Terra Drone、Remote Robotic Systemsのロゴ

 Terra Xross 1は、屋内や閉鎖空間における点検を効率化するために設計されたドローン。作業員を危険エリアに立ち入らせないことで安全性を高めるだけでなく、従来の人手による点検手法と比較して作業効率やコストパフォーマンスを大幅に向上させる。

 LiDARとビジュアルセンサーの両方を搭載することで屋内での安定飛行を実現。また、従来のソリューションと比べて導入コストを大幅に抑えることができる。このシステムはオペレーターからのフィードバックや現場での導入実績をもとに開発されており、信頼性や使いやすさ、性能の向上に重点を置いている。
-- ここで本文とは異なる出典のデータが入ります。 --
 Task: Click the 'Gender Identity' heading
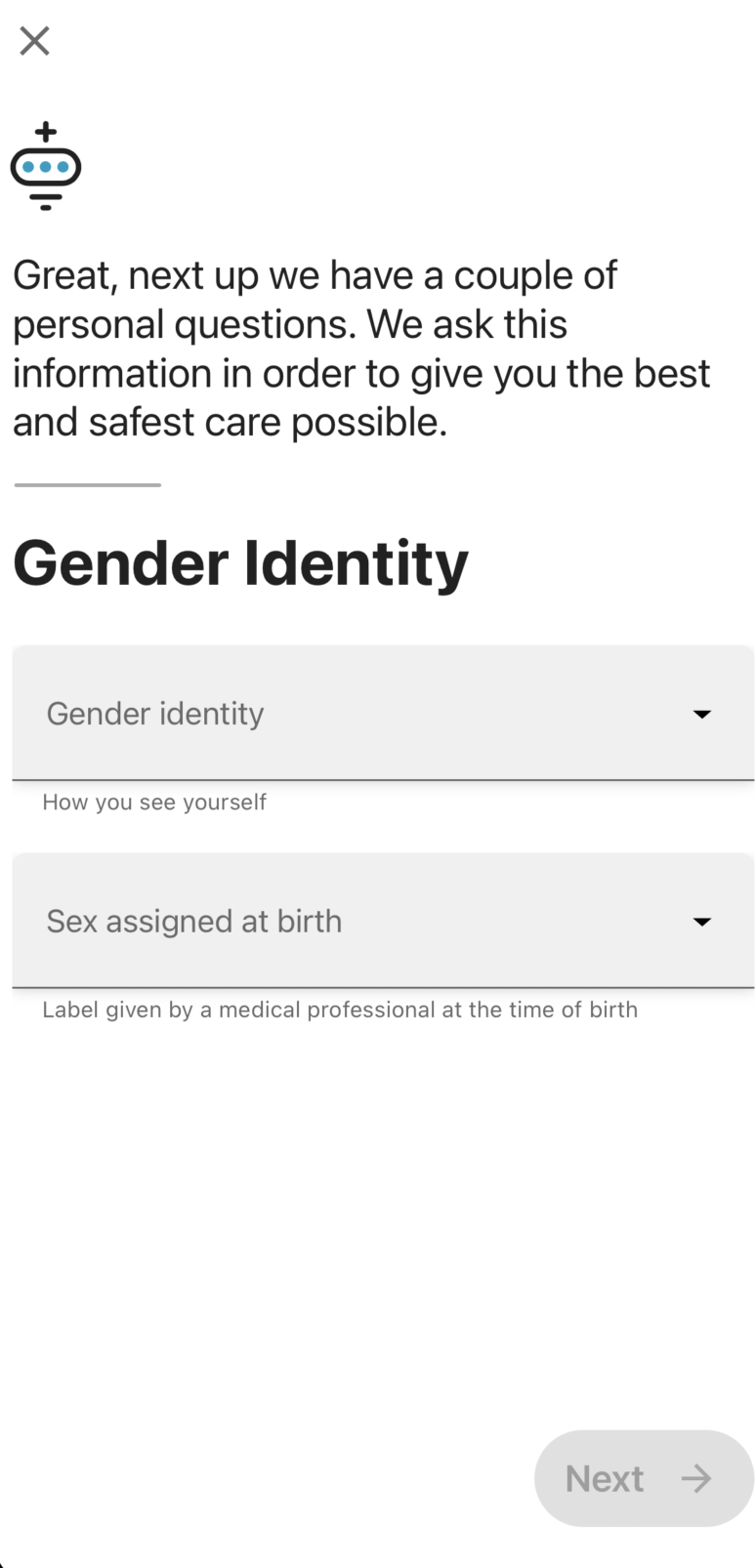[x=240, y=563]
 エンタープライズ向けロボティクスソリューションを提供しているRRSは、2017年からロボティクスの導入・運用支援において鉱業やエネルギー、公共安全分野で経験を蓄積してきた。オンタリオ州、アルバータ州、ブリティッシュコロンビア州に戦略的拠点を構え、重要インフラや石油・ガス、緊急対応分野を中心にエンタープライズ向けソリューションを提供している。
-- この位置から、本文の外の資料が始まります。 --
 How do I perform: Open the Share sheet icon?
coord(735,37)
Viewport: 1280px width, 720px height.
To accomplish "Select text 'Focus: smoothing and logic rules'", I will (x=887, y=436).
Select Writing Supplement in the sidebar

 今回の契約に基づき、テラドローンとRRSはTerra Xross 1の展開を拡大し、両社の全国規模のサービスネットワークにより顧客に充実したサポートを提供する体制を整備する。

 カナダ市場は広大な地理条件と遠隔地でのオペレーションが特徴であり、過酷かつGPSが利用できない環境下でも、高精度なデータ取得が求められる。鉱山坑道や水力発電所のタービンホール、石油精製施設内の区画など、複雑な屋内環境を航行できるプラットフォームへの関心が高まっており、テラドローンは汎用性の高いTerra Xross 1への需要を見込んでいる。RRSは、ハードウェア提供のほか、陸上・航空・海上の各システムを包括的に統合する「エンタープライズ・ロボティクス」のアプローチを強みとしている。同社はカナダ全土で運用支援体制を整えており、ロボティクス活用を効果的に拡大していくことができる。

各社コメント

テラドローンCEO 徳重徹氏

 カナダ市場は、特に石油・ガス、鉱業、発電分野において、安全性、アクセス性、運用効率が極めて重要であることから、現場ですぐに活用できる実践的な屋内点検ソリューションに対する強い、かつ差し迫った需要が存在しています。Remote Roboticは、豊富な現場知見、全国規模の対応力、そしてシステム統合、導入、トレーニング、長期的なサポートに至るまで、統合型ロボティクスソリューションを提供してきた確かな実績を備えた、真の導入パートナーです。実地での検証を通じて顧客と密接に連携し、ユースケースを具体化していく同社のアプローチは、産業用ロボティクスの普及に対する当社の考え方とも強く一致しています。テラドローンの技術と、Remote Roboticの高いエンジニアリング力および現場実行力を組み合わせることで、『Terra Xross 1』はカナダ全土で効果的に展開され、各組織が確かな投資対効果を見込みながら、安心して点検業務を拡大していけるものと確信しています。

RRS産業部門責任者 Laurent Cataye氏

 テラドローンのカナダ市場展開を支援する機会をいただけたことを、大変ありがたく思っています。ここ数か月にわたり、私たちは密接に連携しながら、最終プロトタイプのブラッシュアップを進め、実際の運用ニーズに合致する形へと仕上げてきました。市場からの反応は非常に良好であり、このソリューションが産業界にもたらす価値を改めて裏付けるものとなっています。Remote Roboticのチーム一同、今後もテラドローンとともにこの勢いをさらに加速させていけることを楽しみにしています。